> _Extracto seleccionado_
++++

En España algo que nunca ha faltado son los defensores de la
ignorancia. Tradicionalmente, solían pertenecer a los gremios más
reaccionarios, y por lo tanto más interesados en la sumisión analfabeta
de las mayorías. Nada como la ignorancia para asegurar la fe en los
milagros y la reverencia hacia los terratenientes, y para asegurarles a
estos las masas de jornaleros dispuestos a trabajar a cambio de salarios
de limosna en sus latifundios, y en caso necesario a dejarse poner
uniformes y a servir de carne de cañón en las guerras, marcando el paso
en los desfiles ante el Santísimo y la bandera a los sones de un
pasodoble patriótico. Predicadores de los catecismos socialistas
utópicos del siglo XIX alentaban con una misma elocuencia las
cooperativas obreras y la instrucción pública, y las primeras mujeres
rebeldes que reclamaban la igualdad con valentía inaudita celebraban el
aprendizaje y el conocimiento como herramientas necesarias para
conseguirla.

++++

> _Datos mostrados_
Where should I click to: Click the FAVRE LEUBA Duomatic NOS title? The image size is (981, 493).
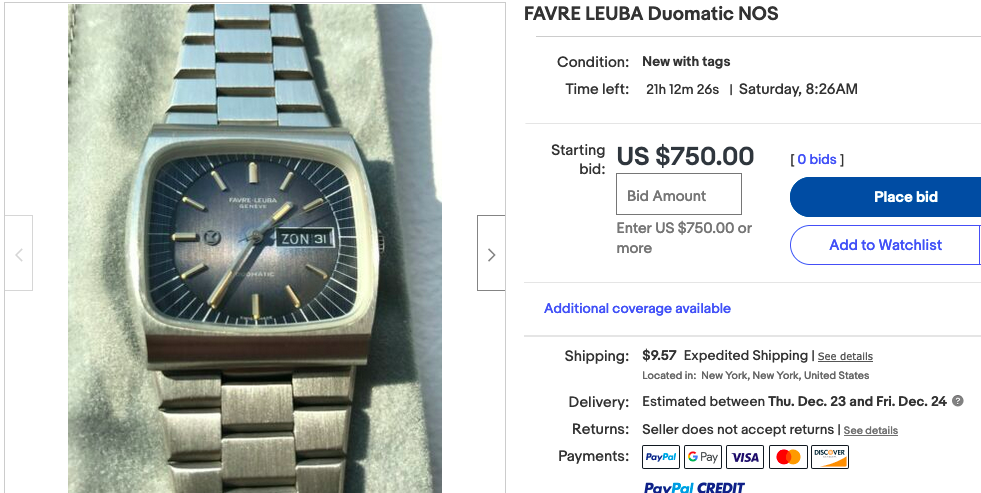(651, 14)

++++

> _Qué resolver_
Responda según el extracto seleccionado:
(a) ¿A qué gremios solían pertenecer tradicionalmente los defensores de la ignorancia?
(b) ¿Qué dos cosas alentaban con una misma elocuencia los predicadores de los catecismos socialistas utópicos del siglo XIX?
(c) ¿Como qué celebraban el aprendizaje y el conocimiento las primeras mujeres rebeldes?

> _Respuesta completa_
(a) A los gremios más reaccionarios.
(b) Las cooperativas obreras y la instrucción pública.
(c) Como herramientas necesarias para conseguir la igualdad.